On the internet these days, Wes Anderson is less director than trend. TikTokers make “Wes Anderson”-inspired videos of their own life. Thanks to artificial intelligence, I’ve been subjected to Harry Potter in the style of “Wes Anderson” and Star Wars in the style of “Wes Anderson.” But the actual, human Wes Anderson’s latest film Asteroid City proves that it’s really impossible to recreate Wes Anderson unless you are in fact Wes Anderson. Want Wes Anderson to make an alien movie? Don't turn to some computer program to do that. The man did it himself.
Asteroid City has all of the ticks that make Anderson Anderson: The slow pans, the deliberate framing, the erudite dialogue, and a narrator to boot. It’s also his best film since 2014’s The Grand Budapest Hotel, a thoroughly hilarious piece that coalesces into something almost haunting. Asteroid City is thick with Americana, but the charming hootenanny of it all works in tandem with the deep questions the director is asking.
First: the framing device. We immediately learn that what we are watching is a television broadcast about a play called Asteroid City, which we are told never actually existed, hosted by a besuited man with the air of a Rod Serling-type played by Bryan Cranston. Filmed in black and white and Academy ratio, these segments offer a behind-the-scenes look at the process of putting up the production composed by Conrad Earp (Edward Norton), a celebrated playwright with a Southern twang. When Anderson cuts to the action of the play within the movie, the frame expands and the picture brightens into the gorgeously saturated light of the American West.
The play “Asteroid City” follows a group of families and other visitors who descend on this tiny outpost in the middle of nowhere, that was once the site of a meteoric event, for the 1955 celebration of the Junior Stargazer honorees. Among those inventive teens is Woodrow Steenbeck (Jake Ryan), whose father, Augie (Jason Schwartzman), is a hardened war photographer. He has shrapnel in his head, never asks permission to take a photo, and his photos always come out.
Augie’s wife and Woodrow’s mother has recently died, a fact that Augie has waited weeks to divulge to his shy son and his three mischievous sisters, who think they are witches. Augie is jaded and Woodrow is awkward, which makes them, respectively, perfect matches for vain, overly dramatic movie star Midge Campbell (Scarlett Johansson, never better) and her sarcastic daughter Dinah (Grace Edwards).
In typical Anderson fashion, this foursome just scratches the surface of the array of characters who have descended on Asteroid City. There is a honky tonk band led by Rupert Friend and a schoolteacher played by Maya Hawke, trying to wrangle a bunch of curious kids. Tom Hanks rolls up as Augie’s cantankerous (and occasionally randy) father in law, Stanley Zak, while Tilda Swinton is on hand as a daffy scientist and Jeffrey Wright as a self-serious general.

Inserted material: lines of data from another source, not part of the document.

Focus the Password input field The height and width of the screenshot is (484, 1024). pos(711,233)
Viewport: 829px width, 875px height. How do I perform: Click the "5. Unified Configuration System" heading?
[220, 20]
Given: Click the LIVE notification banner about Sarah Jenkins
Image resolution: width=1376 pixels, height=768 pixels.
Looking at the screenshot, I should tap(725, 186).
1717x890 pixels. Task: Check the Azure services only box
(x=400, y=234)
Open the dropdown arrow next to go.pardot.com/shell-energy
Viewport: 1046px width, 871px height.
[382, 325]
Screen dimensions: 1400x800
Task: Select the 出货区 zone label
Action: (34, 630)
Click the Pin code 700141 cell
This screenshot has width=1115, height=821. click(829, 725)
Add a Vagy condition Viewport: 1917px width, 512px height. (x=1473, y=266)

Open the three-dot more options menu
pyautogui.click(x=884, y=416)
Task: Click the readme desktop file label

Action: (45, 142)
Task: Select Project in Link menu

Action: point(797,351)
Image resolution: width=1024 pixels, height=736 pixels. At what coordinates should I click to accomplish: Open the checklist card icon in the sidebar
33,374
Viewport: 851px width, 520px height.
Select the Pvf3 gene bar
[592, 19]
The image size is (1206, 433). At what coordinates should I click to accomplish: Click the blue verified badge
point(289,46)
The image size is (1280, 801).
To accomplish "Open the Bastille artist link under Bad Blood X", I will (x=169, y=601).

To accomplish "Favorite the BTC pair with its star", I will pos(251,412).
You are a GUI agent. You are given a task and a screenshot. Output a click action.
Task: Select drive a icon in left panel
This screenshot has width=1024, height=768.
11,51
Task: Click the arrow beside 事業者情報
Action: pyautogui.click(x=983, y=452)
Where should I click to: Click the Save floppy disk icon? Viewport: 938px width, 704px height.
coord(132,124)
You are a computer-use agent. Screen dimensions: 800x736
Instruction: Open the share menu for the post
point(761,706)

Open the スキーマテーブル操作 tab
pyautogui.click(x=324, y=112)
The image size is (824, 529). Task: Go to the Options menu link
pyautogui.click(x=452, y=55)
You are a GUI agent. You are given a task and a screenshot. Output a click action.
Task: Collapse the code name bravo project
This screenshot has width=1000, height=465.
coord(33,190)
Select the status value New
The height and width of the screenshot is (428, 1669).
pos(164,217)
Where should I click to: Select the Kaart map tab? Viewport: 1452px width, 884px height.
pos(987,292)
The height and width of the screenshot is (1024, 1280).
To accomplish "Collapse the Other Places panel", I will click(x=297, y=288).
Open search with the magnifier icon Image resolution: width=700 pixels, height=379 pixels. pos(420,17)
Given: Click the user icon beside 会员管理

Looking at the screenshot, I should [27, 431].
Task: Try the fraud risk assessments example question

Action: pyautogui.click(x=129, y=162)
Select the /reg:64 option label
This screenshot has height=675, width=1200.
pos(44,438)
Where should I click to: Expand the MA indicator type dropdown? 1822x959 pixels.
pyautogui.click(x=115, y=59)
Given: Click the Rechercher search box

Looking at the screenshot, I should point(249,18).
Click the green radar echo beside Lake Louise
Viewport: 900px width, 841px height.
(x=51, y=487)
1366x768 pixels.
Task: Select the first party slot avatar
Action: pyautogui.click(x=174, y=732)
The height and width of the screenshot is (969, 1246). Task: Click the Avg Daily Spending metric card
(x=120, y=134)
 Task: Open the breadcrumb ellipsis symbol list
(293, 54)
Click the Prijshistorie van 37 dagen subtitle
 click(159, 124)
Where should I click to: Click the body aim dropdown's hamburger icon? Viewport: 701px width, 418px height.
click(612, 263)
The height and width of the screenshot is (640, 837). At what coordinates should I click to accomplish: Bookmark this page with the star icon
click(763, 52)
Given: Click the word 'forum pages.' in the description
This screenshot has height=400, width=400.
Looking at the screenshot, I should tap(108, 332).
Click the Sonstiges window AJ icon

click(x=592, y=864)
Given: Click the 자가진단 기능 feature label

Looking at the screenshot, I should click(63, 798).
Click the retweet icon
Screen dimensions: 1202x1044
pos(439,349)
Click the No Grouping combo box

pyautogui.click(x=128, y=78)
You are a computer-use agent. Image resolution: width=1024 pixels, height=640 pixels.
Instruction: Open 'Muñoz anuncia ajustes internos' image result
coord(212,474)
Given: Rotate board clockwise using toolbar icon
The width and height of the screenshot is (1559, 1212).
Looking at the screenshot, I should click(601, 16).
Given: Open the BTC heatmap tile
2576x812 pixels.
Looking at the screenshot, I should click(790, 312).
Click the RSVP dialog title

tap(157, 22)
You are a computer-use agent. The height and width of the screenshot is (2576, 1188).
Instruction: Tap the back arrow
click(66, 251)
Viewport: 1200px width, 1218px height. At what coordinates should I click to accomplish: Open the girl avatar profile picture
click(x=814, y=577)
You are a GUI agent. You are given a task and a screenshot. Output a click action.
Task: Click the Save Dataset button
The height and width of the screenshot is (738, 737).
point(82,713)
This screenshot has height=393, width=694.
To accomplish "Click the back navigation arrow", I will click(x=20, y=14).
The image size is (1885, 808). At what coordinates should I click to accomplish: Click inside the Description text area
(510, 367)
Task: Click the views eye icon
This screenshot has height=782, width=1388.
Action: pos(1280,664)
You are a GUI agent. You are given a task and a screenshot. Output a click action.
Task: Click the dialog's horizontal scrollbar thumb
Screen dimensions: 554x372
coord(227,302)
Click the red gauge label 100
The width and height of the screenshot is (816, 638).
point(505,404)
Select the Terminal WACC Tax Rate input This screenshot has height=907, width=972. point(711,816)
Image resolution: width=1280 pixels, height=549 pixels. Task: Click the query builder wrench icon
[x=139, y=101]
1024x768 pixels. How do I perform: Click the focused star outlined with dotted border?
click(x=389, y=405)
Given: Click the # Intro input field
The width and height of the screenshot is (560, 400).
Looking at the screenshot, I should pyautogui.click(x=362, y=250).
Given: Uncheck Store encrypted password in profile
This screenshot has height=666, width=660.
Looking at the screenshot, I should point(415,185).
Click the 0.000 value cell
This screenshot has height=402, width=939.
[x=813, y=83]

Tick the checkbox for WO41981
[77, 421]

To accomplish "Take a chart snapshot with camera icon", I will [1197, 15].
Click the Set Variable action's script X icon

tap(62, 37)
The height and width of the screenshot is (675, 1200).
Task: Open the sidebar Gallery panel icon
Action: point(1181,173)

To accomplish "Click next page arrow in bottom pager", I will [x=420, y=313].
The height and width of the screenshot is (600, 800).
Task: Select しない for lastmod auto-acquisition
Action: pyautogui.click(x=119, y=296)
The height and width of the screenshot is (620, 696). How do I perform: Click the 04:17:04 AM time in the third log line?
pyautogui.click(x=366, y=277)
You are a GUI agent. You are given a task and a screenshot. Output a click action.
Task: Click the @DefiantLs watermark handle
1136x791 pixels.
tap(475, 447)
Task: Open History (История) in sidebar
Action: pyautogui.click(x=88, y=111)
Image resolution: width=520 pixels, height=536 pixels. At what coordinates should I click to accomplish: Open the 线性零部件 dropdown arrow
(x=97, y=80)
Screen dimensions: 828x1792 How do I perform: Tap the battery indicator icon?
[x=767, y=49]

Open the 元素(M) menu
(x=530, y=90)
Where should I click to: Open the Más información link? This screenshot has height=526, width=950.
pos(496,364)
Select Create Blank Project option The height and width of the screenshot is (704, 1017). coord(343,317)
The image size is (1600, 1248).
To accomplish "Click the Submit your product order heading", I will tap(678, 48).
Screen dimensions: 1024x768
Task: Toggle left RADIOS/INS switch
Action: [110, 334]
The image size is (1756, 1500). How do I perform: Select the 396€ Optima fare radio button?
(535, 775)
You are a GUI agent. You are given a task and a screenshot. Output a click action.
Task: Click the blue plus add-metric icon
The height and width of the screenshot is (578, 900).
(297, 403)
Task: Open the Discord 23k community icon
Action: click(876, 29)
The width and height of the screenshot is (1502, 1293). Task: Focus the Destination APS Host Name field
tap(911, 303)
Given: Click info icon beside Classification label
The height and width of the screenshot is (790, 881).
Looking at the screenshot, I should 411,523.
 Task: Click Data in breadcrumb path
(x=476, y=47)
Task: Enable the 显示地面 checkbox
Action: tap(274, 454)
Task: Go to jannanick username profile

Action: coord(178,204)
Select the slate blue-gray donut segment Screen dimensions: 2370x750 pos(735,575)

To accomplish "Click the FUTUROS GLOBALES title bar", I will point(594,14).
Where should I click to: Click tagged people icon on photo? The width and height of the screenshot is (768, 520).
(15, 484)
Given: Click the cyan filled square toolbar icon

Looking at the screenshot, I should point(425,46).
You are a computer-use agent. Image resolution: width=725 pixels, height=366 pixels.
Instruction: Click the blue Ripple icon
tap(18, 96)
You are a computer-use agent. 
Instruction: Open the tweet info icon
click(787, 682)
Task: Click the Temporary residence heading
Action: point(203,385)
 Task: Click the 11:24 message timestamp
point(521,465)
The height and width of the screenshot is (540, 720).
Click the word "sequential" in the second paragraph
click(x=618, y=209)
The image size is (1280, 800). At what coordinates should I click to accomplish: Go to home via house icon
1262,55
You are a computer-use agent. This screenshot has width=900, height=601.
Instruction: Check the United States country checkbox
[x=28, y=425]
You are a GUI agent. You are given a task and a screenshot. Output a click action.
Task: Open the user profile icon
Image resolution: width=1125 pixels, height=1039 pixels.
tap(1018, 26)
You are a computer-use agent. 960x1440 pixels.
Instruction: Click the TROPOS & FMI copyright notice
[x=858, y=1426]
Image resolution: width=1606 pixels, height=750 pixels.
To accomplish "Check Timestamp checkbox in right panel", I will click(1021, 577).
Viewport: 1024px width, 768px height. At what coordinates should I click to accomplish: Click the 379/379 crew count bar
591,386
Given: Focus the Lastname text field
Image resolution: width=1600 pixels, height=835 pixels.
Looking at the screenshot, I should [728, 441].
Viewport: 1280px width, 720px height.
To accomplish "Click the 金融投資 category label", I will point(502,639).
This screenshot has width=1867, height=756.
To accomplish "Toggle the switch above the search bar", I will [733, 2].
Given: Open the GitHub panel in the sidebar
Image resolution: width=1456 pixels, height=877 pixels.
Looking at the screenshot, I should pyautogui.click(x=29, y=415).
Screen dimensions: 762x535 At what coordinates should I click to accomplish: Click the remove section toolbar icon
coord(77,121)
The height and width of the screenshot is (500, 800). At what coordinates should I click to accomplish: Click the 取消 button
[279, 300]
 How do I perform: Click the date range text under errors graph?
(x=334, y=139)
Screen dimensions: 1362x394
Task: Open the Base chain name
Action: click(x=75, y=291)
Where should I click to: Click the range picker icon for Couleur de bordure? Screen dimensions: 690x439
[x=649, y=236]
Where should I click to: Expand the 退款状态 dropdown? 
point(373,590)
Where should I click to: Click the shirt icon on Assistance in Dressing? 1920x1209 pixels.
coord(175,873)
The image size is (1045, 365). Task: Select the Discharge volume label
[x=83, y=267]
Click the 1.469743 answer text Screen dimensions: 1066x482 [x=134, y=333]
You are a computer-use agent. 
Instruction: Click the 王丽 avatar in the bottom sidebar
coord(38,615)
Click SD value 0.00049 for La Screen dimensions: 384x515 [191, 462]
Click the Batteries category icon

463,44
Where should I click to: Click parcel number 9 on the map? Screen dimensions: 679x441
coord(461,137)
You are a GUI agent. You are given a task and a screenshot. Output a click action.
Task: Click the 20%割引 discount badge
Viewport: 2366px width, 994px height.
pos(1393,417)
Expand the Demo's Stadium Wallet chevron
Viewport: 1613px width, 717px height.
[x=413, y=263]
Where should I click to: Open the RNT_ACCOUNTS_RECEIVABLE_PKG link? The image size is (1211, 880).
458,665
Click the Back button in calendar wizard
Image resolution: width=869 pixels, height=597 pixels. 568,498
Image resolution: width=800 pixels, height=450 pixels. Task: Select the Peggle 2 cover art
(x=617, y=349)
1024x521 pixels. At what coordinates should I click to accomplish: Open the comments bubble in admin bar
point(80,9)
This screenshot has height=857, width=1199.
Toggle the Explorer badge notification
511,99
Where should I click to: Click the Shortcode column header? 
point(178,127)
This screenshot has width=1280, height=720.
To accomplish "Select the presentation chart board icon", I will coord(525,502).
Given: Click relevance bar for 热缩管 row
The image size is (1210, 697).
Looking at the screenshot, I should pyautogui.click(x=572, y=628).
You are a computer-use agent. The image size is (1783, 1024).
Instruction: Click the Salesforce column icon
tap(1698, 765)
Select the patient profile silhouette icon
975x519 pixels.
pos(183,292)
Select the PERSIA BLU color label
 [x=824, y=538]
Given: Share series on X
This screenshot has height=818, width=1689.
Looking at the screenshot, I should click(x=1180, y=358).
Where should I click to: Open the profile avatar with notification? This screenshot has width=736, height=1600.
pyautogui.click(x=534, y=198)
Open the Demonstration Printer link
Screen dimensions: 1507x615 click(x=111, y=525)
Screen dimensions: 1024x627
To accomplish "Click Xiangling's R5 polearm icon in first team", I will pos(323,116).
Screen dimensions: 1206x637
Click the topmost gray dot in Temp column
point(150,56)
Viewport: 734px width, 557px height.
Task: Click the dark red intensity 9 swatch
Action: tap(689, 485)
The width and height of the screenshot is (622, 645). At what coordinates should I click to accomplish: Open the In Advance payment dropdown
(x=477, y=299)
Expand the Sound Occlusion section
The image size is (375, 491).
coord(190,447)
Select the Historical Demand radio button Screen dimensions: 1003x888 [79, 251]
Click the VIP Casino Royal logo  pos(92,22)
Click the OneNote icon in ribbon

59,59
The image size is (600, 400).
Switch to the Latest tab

During a nighttime event where the Asteroid City tourists are encouraged to put a cardboard box on their heads to observe an astral phenomenon, the group is visited by a spindly alien with enormous eyes and lizard skin, who somewhat nervously tiptoes out of his spacecraft, steals the town's asteroid and flies away. Alexandre Desplat’s score swells as this impish creature enacts his heist under the green light of his vessel. The strange occurrence, brilliantly executed via puppetry, forces Asteroid City to go under lockdown, trapping the travelers.
Anderson divides up the “Asteroid City” sections by acts and scenes, a constant reminder that what is unfolding is fake within the world of the film. The documentary sections, meanwhile, introduce the audience to the actors playing the likes of Midge and Augie as well as the production’s director (Adrien Brody), a tortured creative going through a divorce.
It would be tempting to see the meta scaffolding of Asteroid City as just more Andersonian quirk, but there’s something intentionally unsettling about the way the film unfolds. The reminder that the denizens of “Asteroid City” are actually actors gnaws at the viewer. The desert-set portions are not shot as if they were on a theater’s stage, but instead exist in a liminal space between fiction and reality.
The screenplay is one of Anderson’s funniest, and yet a darker thread courses through it. That’s in part thanks to the exploration of death that comes with the Augie-Woodrow plotline, but there's also something more existential at play. Though it’s hard to say whether the pandemic and lockdowns were Anderson’s direct inspirations, if you pierce all of the perfect retro production design there’s a thoroughly timely fascination with paranoia and confinement and the notion of making art under those circumstances.
On one hand, you have the alien invasion plot where the characters are forced to ponder the secrets of the universe; on the other, there’s the play within a tv program within a movie in which the performers playing those characters attempt to figure out how to believably tap into that mystery. Both tap into the lore of America—one the dusty western settlement; the other the twinkle of Broadway and the great writers.
What none of the Anderson parodies get right is that despite all of his aesthetic tendencies, that style is always in service of something greater. In Asteroid City, his love of artifice is on full display, but that artifice is the point. Anderson has meticulously built a layered world. Peel back the constructs and you’ll find a melancholy that’s hard to shake.